**Assignment:** Beginning at the line that holds "You are a computer-use" and continuing to the last line of the data below, transcribe every line word for word, without pictures.

Segment Open

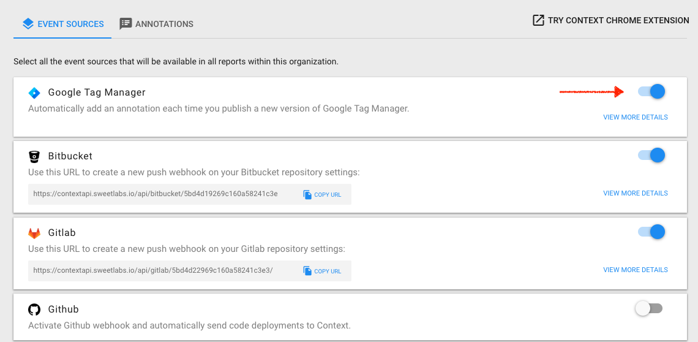Image resolution: width=698 pixels, height=342 pixels.
Task: Click the Event Sources layers icon
Action: point(28,24)
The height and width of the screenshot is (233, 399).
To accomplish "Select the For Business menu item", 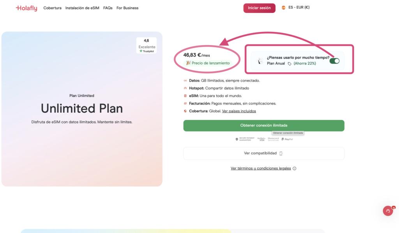I will [127, 8].
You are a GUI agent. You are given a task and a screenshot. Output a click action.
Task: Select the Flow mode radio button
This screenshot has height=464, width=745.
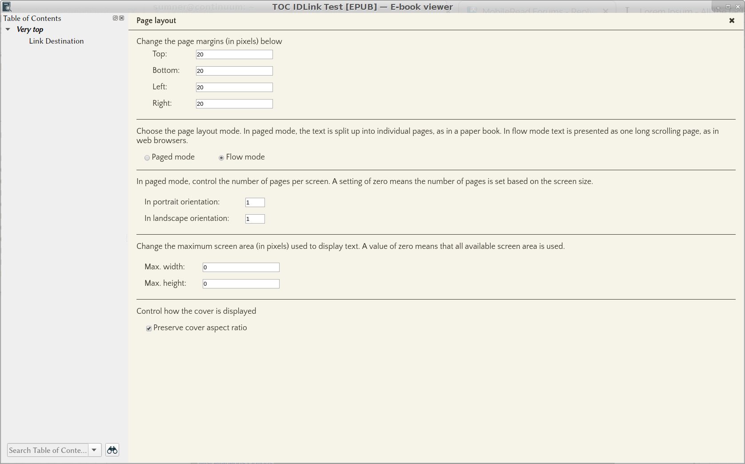pos(221,158)
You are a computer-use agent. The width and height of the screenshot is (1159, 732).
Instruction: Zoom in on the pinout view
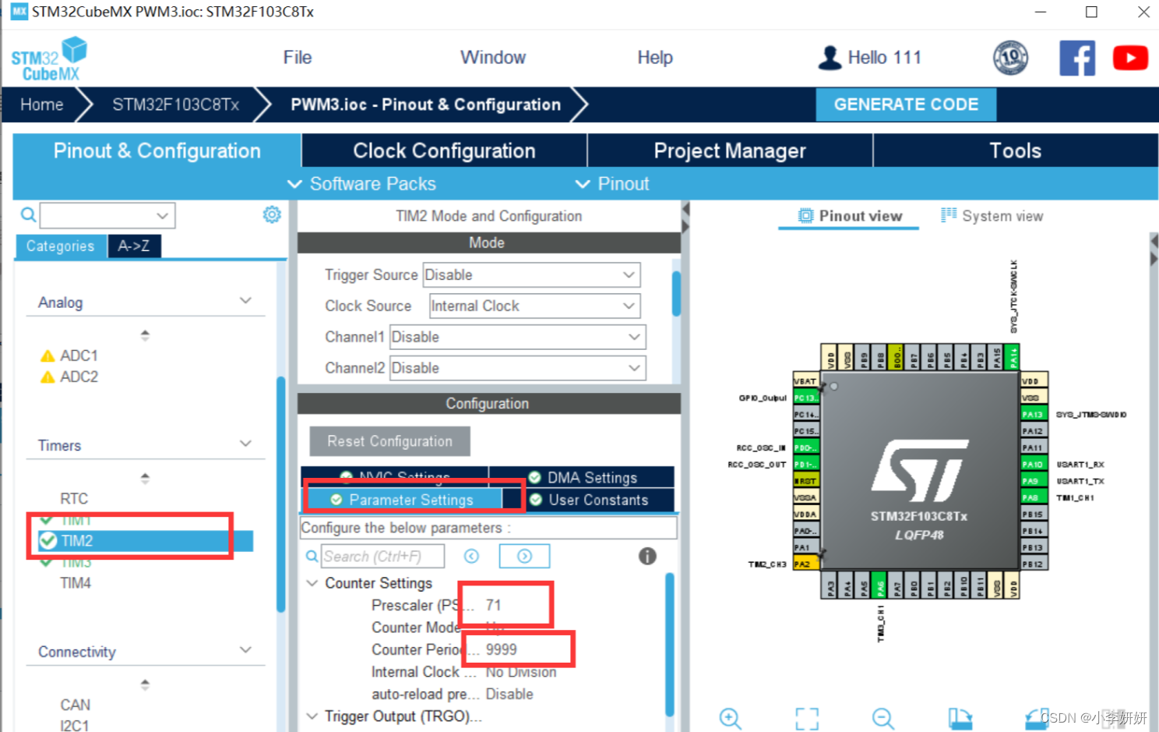730,718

Segment Closed

**Output for this task:**
You are a computer-use agent. The width and height of the screenshot is (1159, 732).
Instruction: Zoom in on the pinout view
730,718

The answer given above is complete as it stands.